The judgment of the district court is AFFIRMED.
MANION, Circuit Judge, concurring.
Given the appearance and demeanor of the three defendants as they attempted a surprise execution of a search warrant on a suspected drug house, Marshall had good reason to flee. He may not have heard or at least not believed those chasing him were police. However, when determining whether or not a prudent officer in their position would have believed that probable cause existed to support an arrest, we look to the officers' knowledge at the time of the arrest, not the suspect's. See United States v. Gilbert, 45 F.3d 1163, 1166 (7th Cir. 1995). The three officers could have reasonably believed that Marshall's flight meant he was a "lookout" and wanted to separate himself from the crime scene. They could not have known that he did not hear their shouts of "Stop! Police!" nor failed to recognize them as police officers during the pursuit. Therefore, when they caught up with Marshall, a brief detention and search would not have been out of line. By the time everyone caught their breath it should have been obvious Marshall was not acting as a lookout. The uniformed officers were concerned that Teske was possibly a robber with a gun and Marshall ran to them for protection from the apparent robbers. That determination should have ended the episode because, regardless of the identification issue, the undercover officers should have realized that a person who runs to the aid of uniformed police officers could not be knowingly obstructing a police officer. Instead the officers pressed on with a long detention and a bogus charge of obstruction. As I see it, what occurred after the opportunity to get an explanation from the uniformed officers is where the facts justify the jury's finding of liability, damages and even punitive damages, excessive as they might have been.

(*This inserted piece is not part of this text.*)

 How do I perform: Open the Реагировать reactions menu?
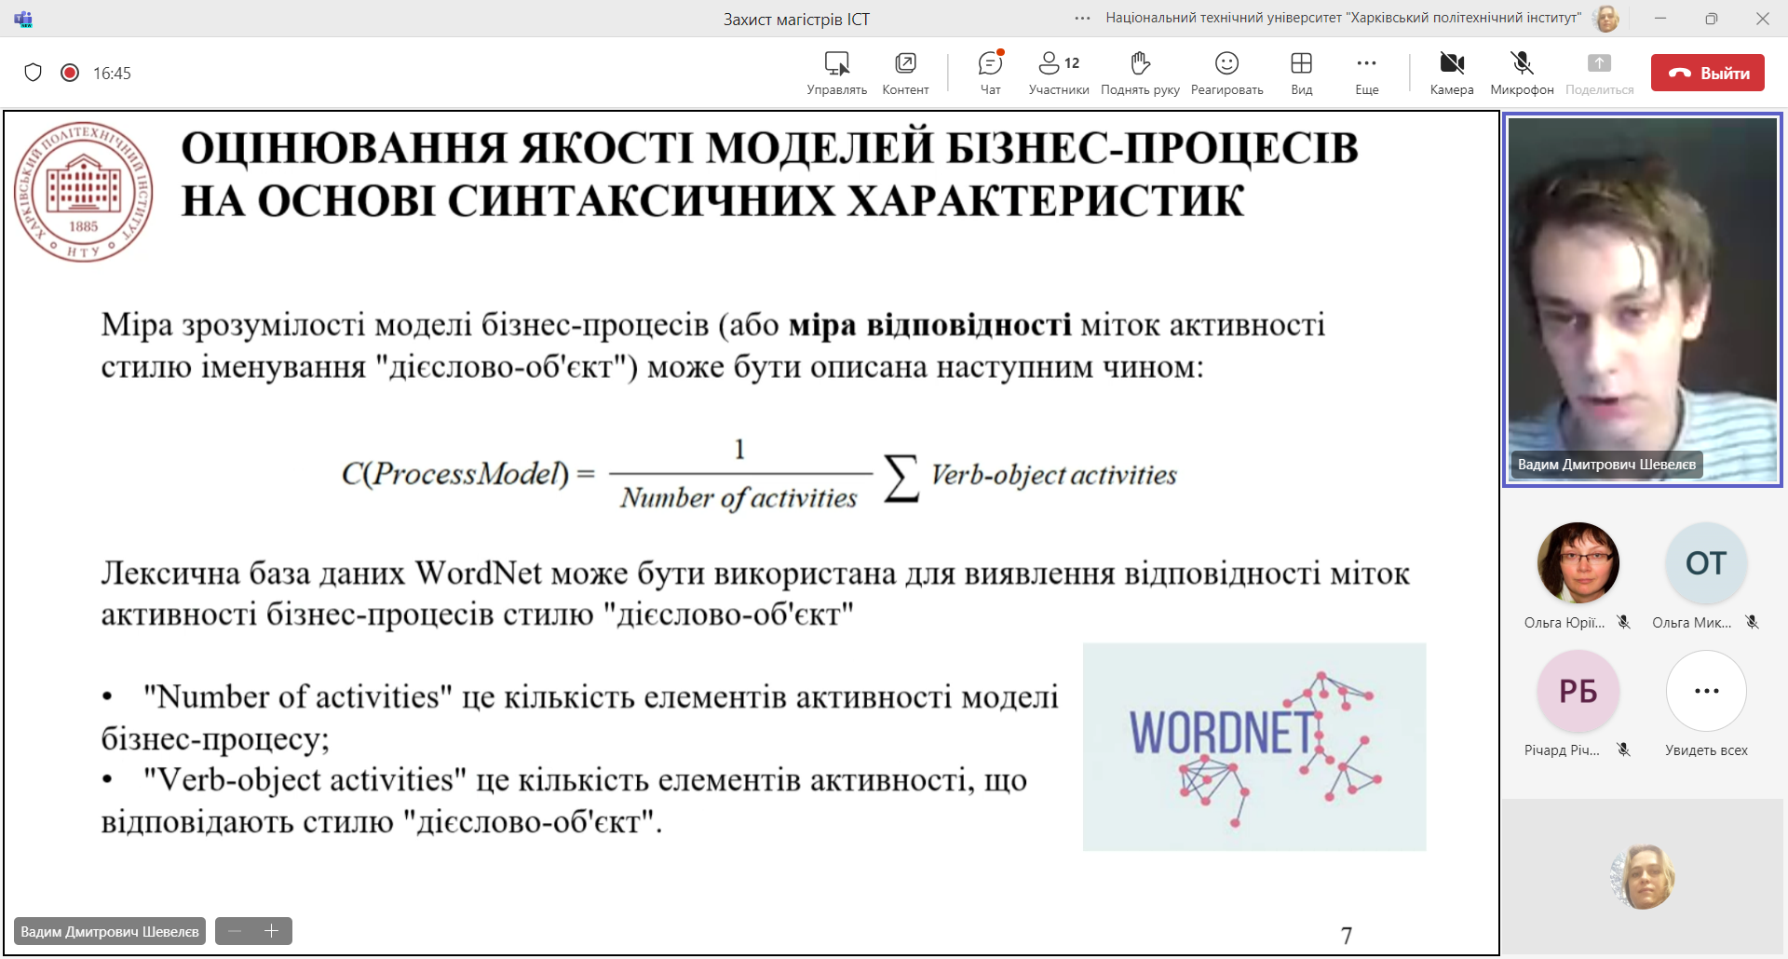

Twenty-five thousand dollars as to Teske; $60,000 as to Kolatski; and $15,000 as to Morales
We announced in McNair v. Coffey, 279 F.3d 463 (7th Cir. 2002), that Saucier necessitated a change in our analysis of qualified immunity claims. We applied Saucier's two-part immunity inquiry, holding that although the defendant police officer's actions violated the plaintiffs' constitutional rights, the officer was nevertheless entitled to qualified immunity because a reasonable officer in his position would not have understood that his actions violated the plaintiffs' rights. See McNair, 279 F.3d 463, 467-68.